▸ Assignment:
Look through the listing below, and wherever a line has the string "Given", pull it out.

▸ Information shown:
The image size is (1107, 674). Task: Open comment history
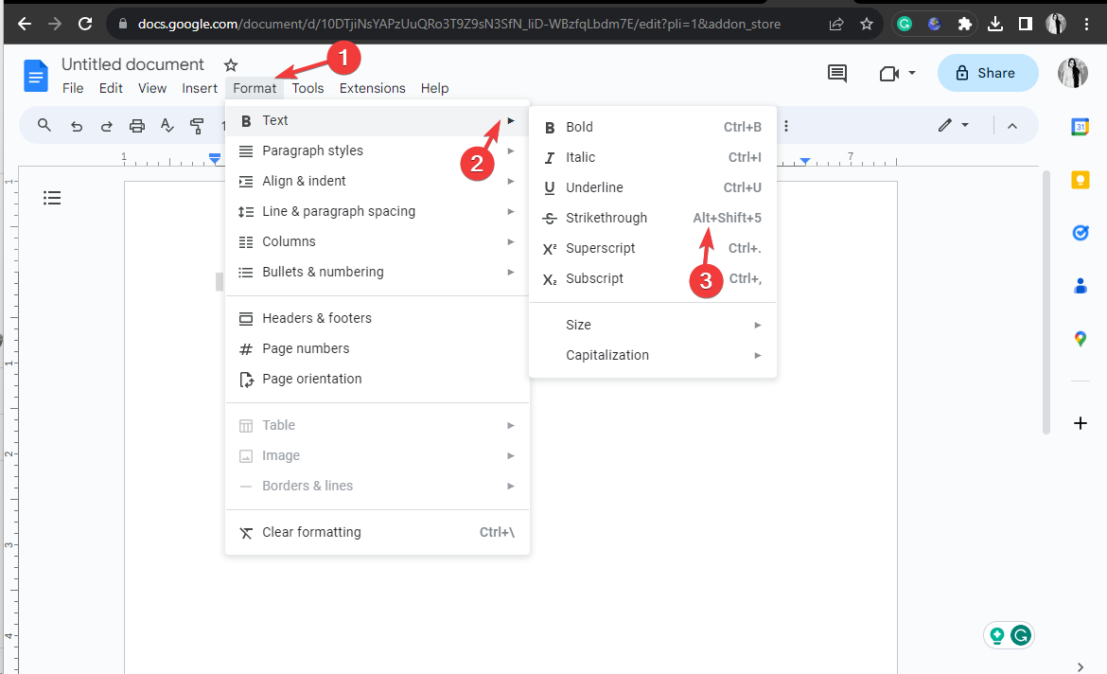836,73
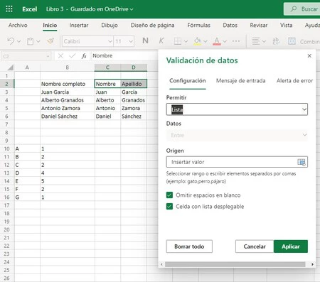Click the clipboard paste icon

point(30,41)
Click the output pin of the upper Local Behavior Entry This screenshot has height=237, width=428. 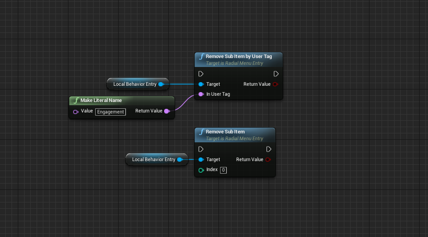(x=161, y=84)
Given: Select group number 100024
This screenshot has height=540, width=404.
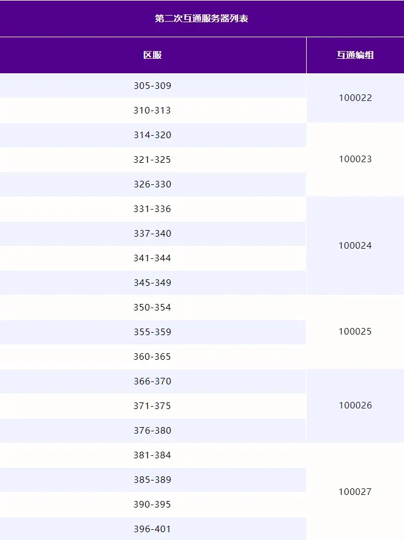Looking at the screenshot, I should coord(355,246).
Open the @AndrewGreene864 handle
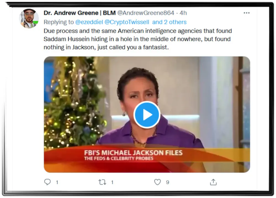The width and height of the screenshot is (276, 198). pyautogui.click(x=146, y=13)
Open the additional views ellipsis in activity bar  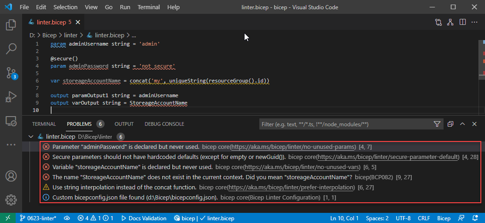click(x=11, y=144)
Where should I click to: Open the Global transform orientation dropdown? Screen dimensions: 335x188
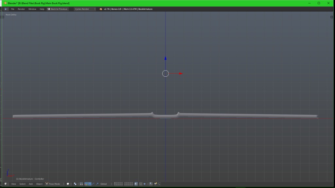(105, 184)
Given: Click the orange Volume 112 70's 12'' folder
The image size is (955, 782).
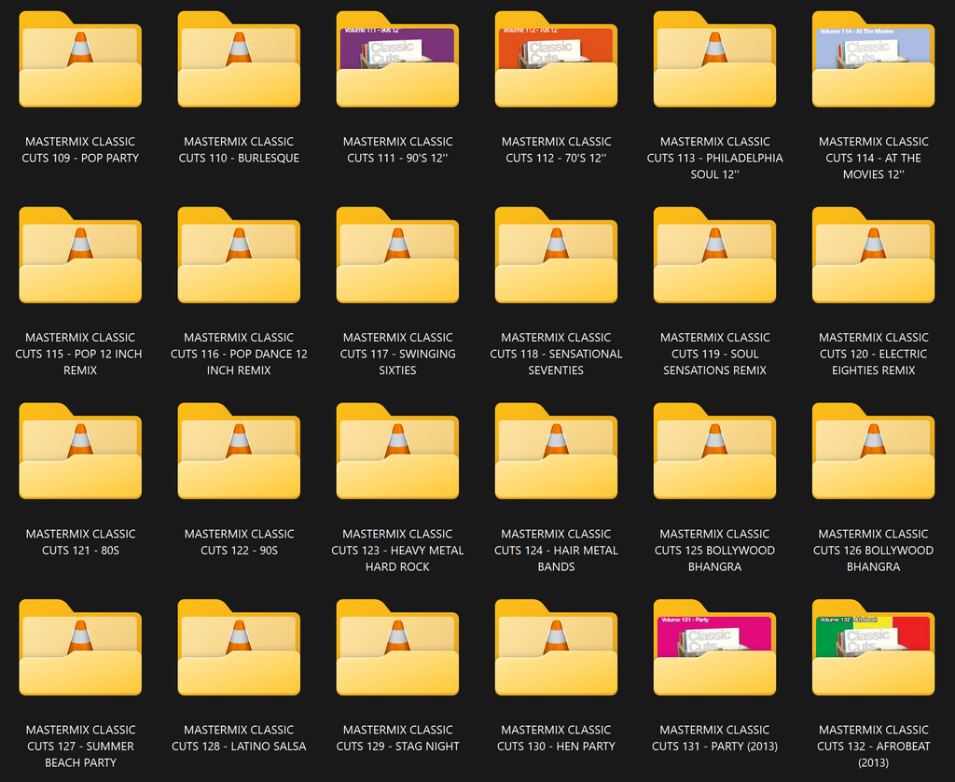Looking at the screenshot, I should click(x=556, y=59).
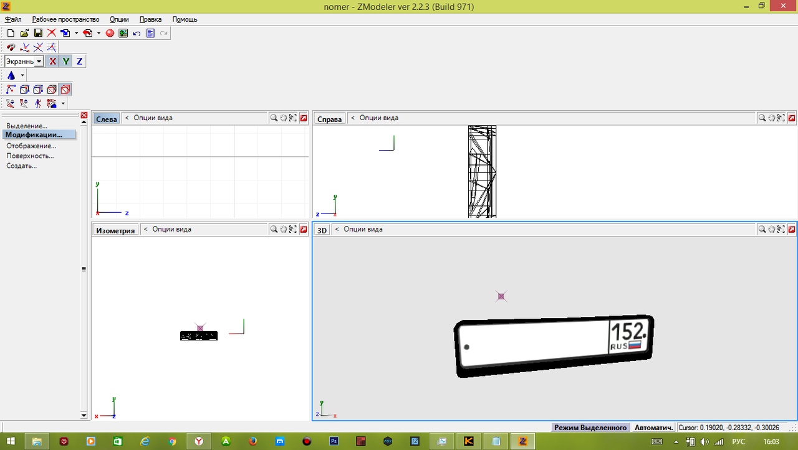
Task: Maximize the 3D viewport with the red icon
Action: [x=792, y=230]
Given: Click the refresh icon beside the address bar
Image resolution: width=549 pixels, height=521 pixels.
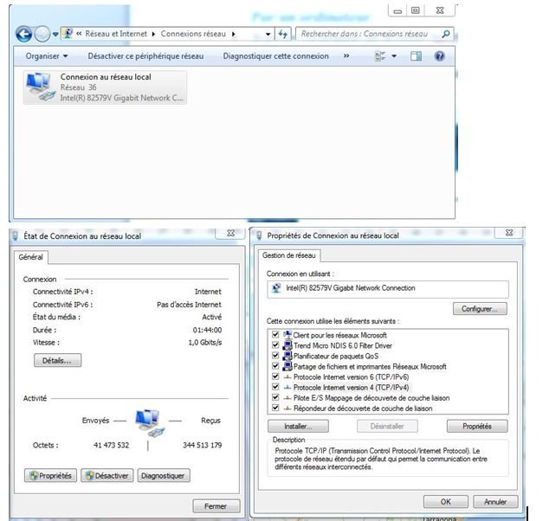Looking at the screenshot, I should point(283,34).
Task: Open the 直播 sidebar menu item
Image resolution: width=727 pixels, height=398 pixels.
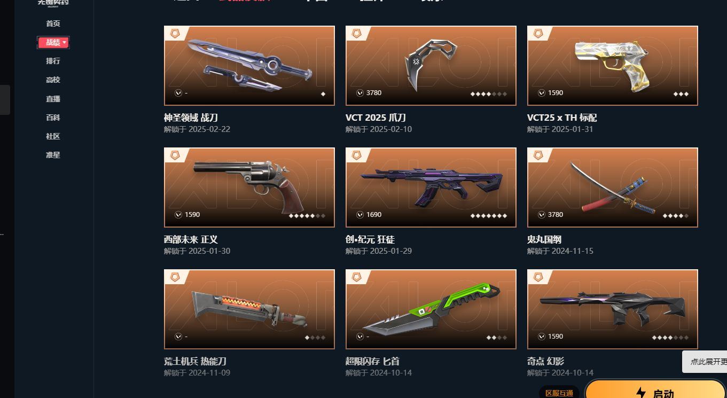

▸ Output of the task:
Given: Select group number 100024
Given: Click the orange Volume 112 70's 12'' folder
Given: Click the refresh icon beside the address bar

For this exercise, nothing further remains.